ソフトバンクの牧原大成内野手(32)が3日のオリックス戦(みずほペイペイ)で、プロ15年目にして初めて規定打席に到達した。育成出身選手として初の「首位打者」獲得が確実。2010年ドラフト育成5位入団の苦労人が勲章をほぼ手中に収めた。
牧原大はこの日「3番・二塁」で出場し、3打数2安打で打率を3割4厘に押し上げた。3打席に立った時点でシーズン規定打席クリアとなるため、6回に代打を送られて途中交代。パ・リーグでは唯一、打率3割超えでシーズンをフィニッシュする可能性も高まった。
試合後、牧原大は「とりあえず3割を切らなくてよかった。それが一番ホッとしてます。2割台の首位打者…それはそれで記憶に残るかもしれないけど、やっぱり3割いってというところはすごく意識していました」としみじみと語り、胸の内を明かした。
投高打低の昨今、ましてやリーグで牧原大の他に一人もいない「3割打者」の価値は計り知れない。プレッシャーから解放された苦労人の口から漏れた本音が印象的だった。
普段は口数の少ない32歳は、こんな思いも打ち明けた。「なにせ千賀、拓也に追いつけたのはデカい。拓也でも打撃タイトルは獲ったことがないと思うんで。これからは胸張って同期でも一緒にやってきたと言えるのかなって思います。

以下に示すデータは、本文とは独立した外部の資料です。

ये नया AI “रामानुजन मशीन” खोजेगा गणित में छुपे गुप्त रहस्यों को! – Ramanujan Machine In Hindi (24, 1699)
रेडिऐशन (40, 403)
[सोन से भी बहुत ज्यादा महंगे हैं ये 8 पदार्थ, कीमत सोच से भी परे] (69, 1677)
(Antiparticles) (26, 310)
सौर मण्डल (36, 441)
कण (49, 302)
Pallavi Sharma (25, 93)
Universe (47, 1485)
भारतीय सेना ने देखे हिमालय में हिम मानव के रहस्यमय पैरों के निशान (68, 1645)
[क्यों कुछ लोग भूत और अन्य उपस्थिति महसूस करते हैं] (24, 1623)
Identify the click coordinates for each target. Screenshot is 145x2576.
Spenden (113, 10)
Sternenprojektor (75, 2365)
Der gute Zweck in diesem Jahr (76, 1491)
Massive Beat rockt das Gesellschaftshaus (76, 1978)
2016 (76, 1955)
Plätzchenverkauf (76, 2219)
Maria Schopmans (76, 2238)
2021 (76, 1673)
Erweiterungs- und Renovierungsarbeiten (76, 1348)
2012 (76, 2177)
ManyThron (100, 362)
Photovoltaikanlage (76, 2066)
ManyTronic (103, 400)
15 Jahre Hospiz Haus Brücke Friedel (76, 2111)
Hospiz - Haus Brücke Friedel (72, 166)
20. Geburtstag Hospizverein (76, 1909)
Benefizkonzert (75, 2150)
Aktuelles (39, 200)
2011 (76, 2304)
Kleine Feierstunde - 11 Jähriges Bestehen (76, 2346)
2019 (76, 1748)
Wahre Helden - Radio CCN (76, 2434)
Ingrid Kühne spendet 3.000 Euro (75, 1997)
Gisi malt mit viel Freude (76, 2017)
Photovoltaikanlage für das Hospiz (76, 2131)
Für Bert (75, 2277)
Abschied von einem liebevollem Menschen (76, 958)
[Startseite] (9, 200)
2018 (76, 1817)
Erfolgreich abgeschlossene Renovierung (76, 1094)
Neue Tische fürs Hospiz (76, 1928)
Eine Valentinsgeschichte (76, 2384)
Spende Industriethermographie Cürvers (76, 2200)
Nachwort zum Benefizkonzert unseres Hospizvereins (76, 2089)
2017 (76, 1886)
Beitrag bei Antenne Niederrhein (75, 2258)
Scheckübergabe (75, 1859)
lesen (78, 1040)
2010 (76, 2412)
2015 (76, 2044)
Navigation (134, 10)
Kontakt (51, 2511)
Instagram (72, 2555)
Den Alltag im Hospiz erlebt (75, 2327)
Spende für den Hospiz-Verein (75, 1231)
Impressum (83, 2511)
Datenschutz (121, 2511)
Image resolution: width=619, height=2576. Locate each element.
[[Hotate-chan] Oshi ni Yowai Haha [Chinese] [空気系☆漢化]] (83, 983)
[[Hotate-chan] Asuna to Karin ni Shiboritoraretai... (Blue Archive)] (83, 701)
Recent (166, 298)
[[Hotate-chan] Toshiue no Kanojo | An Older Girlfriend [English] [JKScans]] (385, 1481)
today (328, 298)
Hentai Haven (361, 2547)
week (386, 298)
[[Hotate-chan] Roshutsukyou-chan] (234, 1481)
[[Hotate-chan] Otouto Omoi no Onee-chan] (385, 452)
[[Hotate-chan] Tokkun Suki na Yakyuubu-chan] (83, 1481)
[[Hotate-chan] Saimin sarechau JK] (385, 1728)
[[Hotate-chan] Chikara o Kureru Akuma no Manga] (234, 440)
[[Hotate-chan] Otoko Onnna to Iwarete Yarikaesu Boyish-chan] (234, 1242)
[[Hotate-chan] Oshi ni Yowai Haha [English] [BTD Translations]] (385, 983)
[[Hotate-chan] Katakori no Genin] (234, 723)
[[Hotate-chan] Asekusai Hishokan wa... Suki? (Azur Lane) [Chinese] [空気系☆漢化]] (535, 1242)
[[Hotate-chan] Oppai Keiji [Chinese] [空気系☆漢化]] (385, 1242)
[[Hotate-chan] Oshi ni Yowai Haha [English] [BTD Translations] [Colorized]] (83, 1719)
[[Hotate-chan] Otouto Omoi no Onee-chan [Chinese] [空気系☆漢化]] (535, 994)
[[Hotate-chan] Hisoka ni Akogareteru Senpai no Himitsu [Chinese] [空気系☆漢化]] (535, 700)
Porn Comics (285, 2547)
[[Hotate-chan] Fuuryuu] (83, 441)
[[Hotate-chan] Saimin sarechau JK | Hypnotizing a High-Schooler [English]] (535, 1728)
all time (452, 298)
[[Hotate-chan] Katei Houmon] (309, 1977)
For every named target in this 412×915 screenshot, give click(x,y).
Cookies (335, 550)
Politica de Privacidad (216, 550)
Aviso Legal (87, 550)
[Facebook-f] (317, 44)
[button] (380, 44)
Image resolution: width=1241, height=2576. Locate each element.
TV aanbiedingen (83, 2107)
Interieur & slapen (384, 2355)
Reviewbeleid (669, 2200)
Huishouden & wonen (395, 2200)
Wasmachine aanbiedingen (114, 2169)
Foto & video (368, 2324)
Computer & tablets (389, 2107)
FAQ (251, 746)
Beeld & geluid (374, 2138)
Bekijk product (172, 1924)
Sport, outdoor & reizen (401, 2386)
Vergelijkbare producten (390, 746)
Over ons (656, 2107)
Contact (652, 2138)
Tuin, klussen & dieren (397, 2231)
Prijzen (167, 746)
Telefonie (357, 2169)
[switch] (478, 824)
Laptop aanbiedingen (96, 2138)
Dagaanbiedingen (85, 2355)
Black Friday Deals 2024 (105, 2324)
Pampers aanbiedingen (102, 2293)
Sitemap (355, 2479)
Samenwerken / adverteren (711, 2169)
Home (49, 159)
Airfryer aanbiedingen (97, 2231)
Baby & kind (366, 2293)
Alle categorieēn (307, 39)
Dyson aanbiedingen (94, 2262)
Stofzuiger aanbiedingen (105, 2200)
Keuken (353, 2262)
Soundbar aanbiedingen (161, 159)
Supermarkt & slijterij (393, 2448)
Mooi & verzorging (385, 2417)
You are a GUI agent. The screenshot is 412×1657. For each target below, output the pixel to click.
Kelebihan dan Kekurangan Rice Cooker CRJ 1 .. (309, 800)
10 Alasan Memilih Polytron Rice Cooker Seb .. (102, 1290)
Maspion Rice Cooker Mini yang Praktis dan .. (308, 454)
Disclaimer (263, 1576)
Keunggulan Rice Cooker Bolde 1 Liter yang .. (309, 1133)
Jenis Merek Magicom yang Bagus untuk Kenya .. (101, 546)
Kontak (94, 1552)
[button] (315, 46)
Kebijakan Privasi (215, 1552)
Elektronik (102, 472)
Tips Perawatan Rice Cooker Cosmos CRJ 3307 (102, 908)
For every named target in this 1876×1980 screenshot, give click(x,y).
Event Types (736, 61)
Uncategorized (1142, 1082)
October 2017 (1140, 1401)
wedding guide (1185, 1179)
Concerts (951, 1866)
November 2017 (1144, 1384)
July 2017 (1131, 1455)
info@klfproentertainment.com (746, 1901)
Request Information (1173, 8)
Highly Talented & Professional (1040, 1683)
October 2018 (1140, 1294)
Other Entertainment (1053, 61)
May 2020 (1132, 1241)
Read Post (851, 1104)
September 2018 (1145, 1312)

やっぱり目立つのは2人だったんで…。これでやっと仲間入りできたのかなって思います」。
10年ドラフトで育成4位が千賀滉大投手(32=メッツ)、同6位が甲斐拓也捕手(32=巨人)だった。牧原大にしか分からない劣等感――。ド根性ではい上がってきた男らしく、紆余曲折を経て輝かしい勲章を手にした。